The EU has proposed €700mn in emergency aid for Greece and other states as it began to tackle the migrant crisis within its borders like humanitarian disasters in developing countries.
The United Nations has warned of a looming humanitarian crisis as thousands of people remained stuck in miserable winter conditions on the Greece-Macedonia border after Balkans states and Austria capped the numbers arriving.
Greece has been the main point of entry for the 1.13mn migrants who have arrived since the start of 2015 in the European Union, which has been divided and weakened by its biggest migration crisis since World War II.
“No time can be lost in deploying all means possible to prevent humanitarian suffering within our own borders,” EU Humanitarian Aid Commissioner Christos Stylianides said as he announced the plan.
The funds would be allocated over three years, with €300mn ($325mn) in 2016, and €200mn in each of the following years under the plan, which must be approved by a majority of member states and the European Parliament.
“To a great extent, this assistance will go to Greece. This is where we have the most serious humanitarian crisis,” Stylianides told reporters in Brussels.
Athens has asked for around €480mn ($520mn) to help shelter 100,000 refugees.
The crisis is particularly acute at the Greek border crossing of Idomeni where more than 10,000 are stuck after Balkan states including neighbouring Macedonia imposed tighter controls.
Non-EU Macedonia allowed some 250 Syrian and Iraqi refugees to cross yesterday, the first group since dawn on Monday when the frontier was closed.
Those kept out had then tried to break through the border fence but were blocked by Macedonian police who fired tear gas at them.
Bleak scenes were playing out yesterday with refugees in mud-soaked fields fighting over food distributed from the back of a van, as aid agencies reported a lack of food and tents, and warned that the wintry weather was taking a toll on people’s health.
“We know (the border) is closed, but what will happen? There isn’t any other way. We must go here and wait,” said Mouiiaed Saker, a 37-year-old Syrian firefighter.
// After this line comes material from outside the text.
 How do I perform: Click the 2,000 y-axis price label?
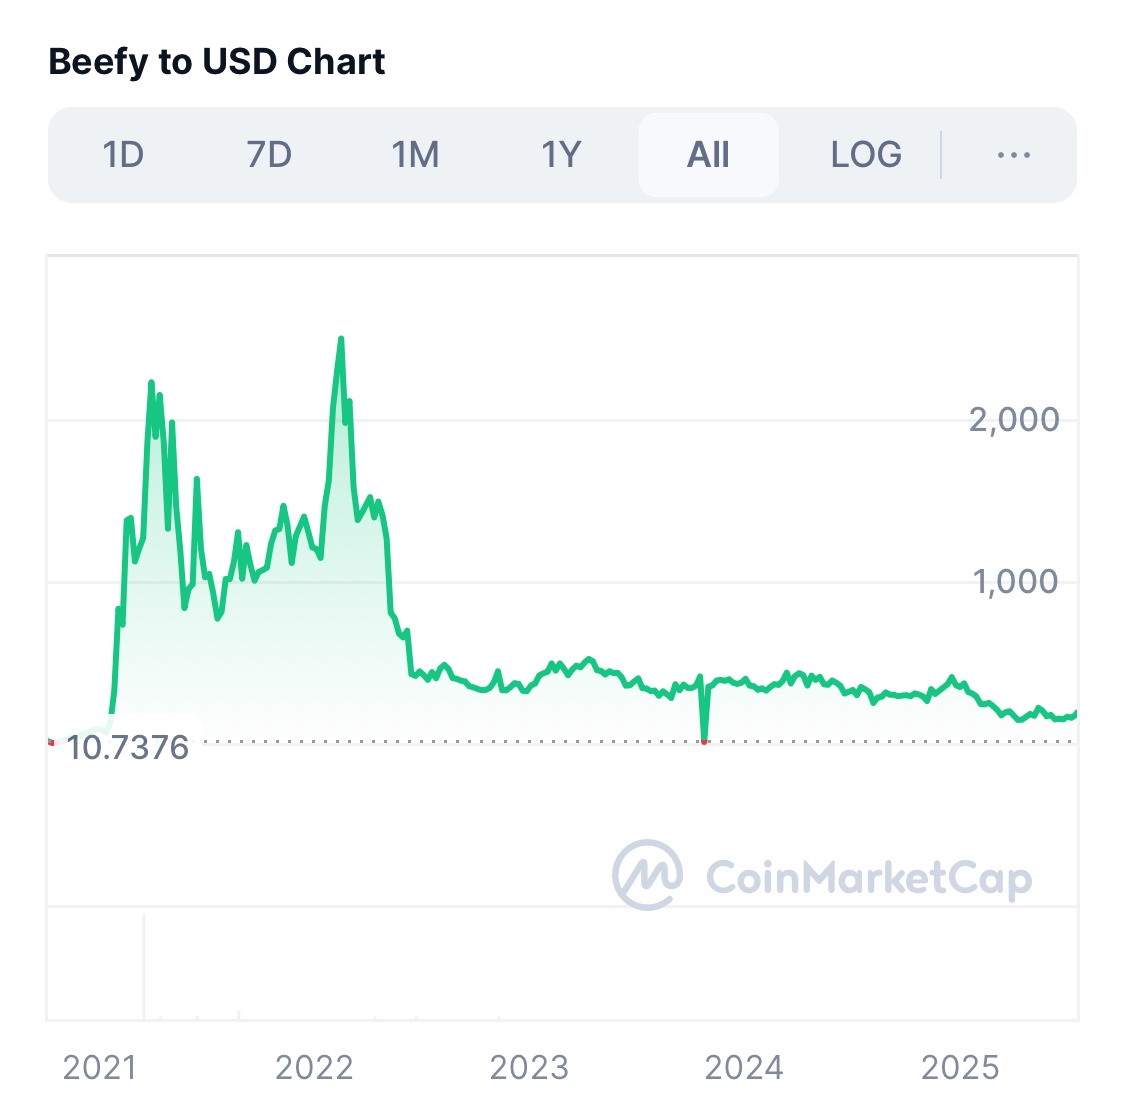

Meanwhile in the French port of Calais, demolition workers were razing makeshift shelters in the so-called Jungle migrant camp for the third day running under the close watch of dozens of police officers equipped with water cannon.
The camp is a magnet for people hoping to reach Britain and many have refused to leave, although there has been no repeat of the violent clashes that erupted on Monday.
So far, more than 131,000 migrants have crossed the Mediterranean to reach Europe this year, UN figures show – more than the total number for the first five months of 2015.
Last year, a million landed on Europe’s shores.
“Europe is on the cusp of a largely self-induced humanitarian crisis,” UN Refugee agency (UNHCR) spokesman Adrian Edwards said on Tuesday.
The European plan for an internal aid mechanism marks a departure for the 28-nation bloc, which normally only gives aid to countries outside the EU, notably in the Middle East and Africa.
The EU, which has an annual aid budget of €1.2bn for external countries, would work directly with the UN and other aid agencies in Europe, in another first.
But the apparent show of European solidarity masks growing criticism of countries that have capped the number of migrants they are willing to let in.
European leaders are divided ahead of two summits this month on the migration crisis, with German Chancellor Angela Merkel saying that debt-hit Greece must not be allowed to plunge into “chaos”.
The crisis has also raised fears for the EU’s Schengen passport-free zone as more states bring back border controls.
Yesterday EU President Donald Tusk defended the use of barbed-wire fences against migrants, saying that securing the Schengen area’s outer borders was a “pre-condition” to solving the refugee crisis.
“I’m afraid that sometimes you need tougher measures if you, we want really to apply Schengen. Sorry but this is the reality,” Tusk said in Slovenia as part of a multi-country tour ending in Turkey later this week.
The EU and Turkey are will hold a crucial summit in Brussels on March 7 to discuss a faltering deal they signed in November under which Ankara agreed to limit the flow of migrants.
Around 380 migrants who cannot be classified as refugees were being returned from Greece to Turkey, in what may be a sign of improved co-operation, the European Commission said.